Think about how you see your business in 5 years. Numbers of staff and whether they are mobile or office based. Are you heavily dependant on internet connectivity? There are few businesses that aren’t.
Consider broadband speed requirements if you are, especially if you are looking at new premises. Ask about broadband speeds to the area. This is nearly always overlooked. For some it isn’t a big deal but for internet dependant expanding companies it is a must.
A good IT consultant can really contribute to some important decisions. They are not expensive in the early days. My price is often a cup of coffee for an informal chat. But if you need more than1/2 an hour you need to pay me and I’ll buy my own lunch.
Have a disaster recovery plan
Systems can fail, they DO fail. Trust me they do. You need to be ready if your business is to survive. According to a report by the DTI, “over 80% of businesses who do not have a tried and regularly tested disaster recovery plan fail completely within 18 months of a significant loss of data caused by disaster”.
It is important to know how you would recover your data and how you would operate your business if your office was lost to fire or similar disaster
They have a regular testing and reporting mechanism. They consider immediate office relocation and all that it entails. Data backups are routinely restored from off-site and on-site backups to identical hardware or often virtual servers.
Telephone system fail safes are put in place with call centres ready to take a sudden influx of calls for the affected departments. Alternate business locations with ready to go replacement systems are often used.
In short they take it very seriously.
So many smaller businesses rely on backups being done weekly to local tapes or external drives. This is not enough.
You do need to spend some time thinking about how you could operate if your business premises went up in flames. Most small business owners think about hard drive failures and arrange for backups. If your backups are in the same building and the building is taken out you lose everything.
The reason it takes 18 months to go bust after such a total data loss is because that is usually how long it takes for HMRC to catch-up and you to realise you haven’t collected monies due to you because you had no idea who to collect from or how much.
So backup is good, but useless if you don’t test them once a month. Off-site backup of critical data also is essential but must be tested monthly.

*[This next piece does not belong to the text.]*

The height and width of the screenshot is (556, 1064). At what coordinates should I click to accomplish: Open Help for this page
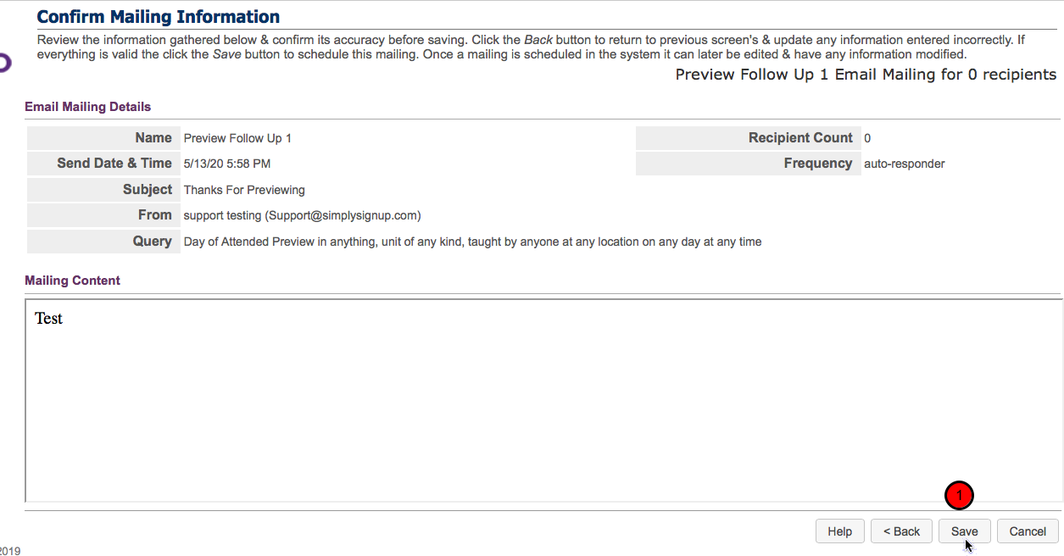(x=839, y=531)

Consider using a telephone answering service to take your calls in an emergency. You can divert to these service providers who answer in your company name and then pass on messages.
Consider people working from home. Not good for all businesses but it can mean you keep trading while you get your life back together.
The more hosted, online services you use the easier it will be to deal with crisis. Also there are those who can offer you a virtual server identical to your on-premises one running just 15 minutes behind on the cloud. These solutions cost around £500-900 per month so not for start-ups but as you grow you might want to consider it.
There are also office suites ready to go for short term rent.
These are all points to consider. Again it is a delicate balance of redundant systems verses budgets and ultimately you are the one to decide which options to take. Just follow in the larger companies’ footprints and take disaster recovery seriously. Once disaster strikes it is too late.
Hopefully you can see how following in big businesses footsteps and adopting a slightly modified verion of corporate IT policy can keep your business systems operating smoothly. This saves time and money with a little extra thought and investment. You too should minimise downtime.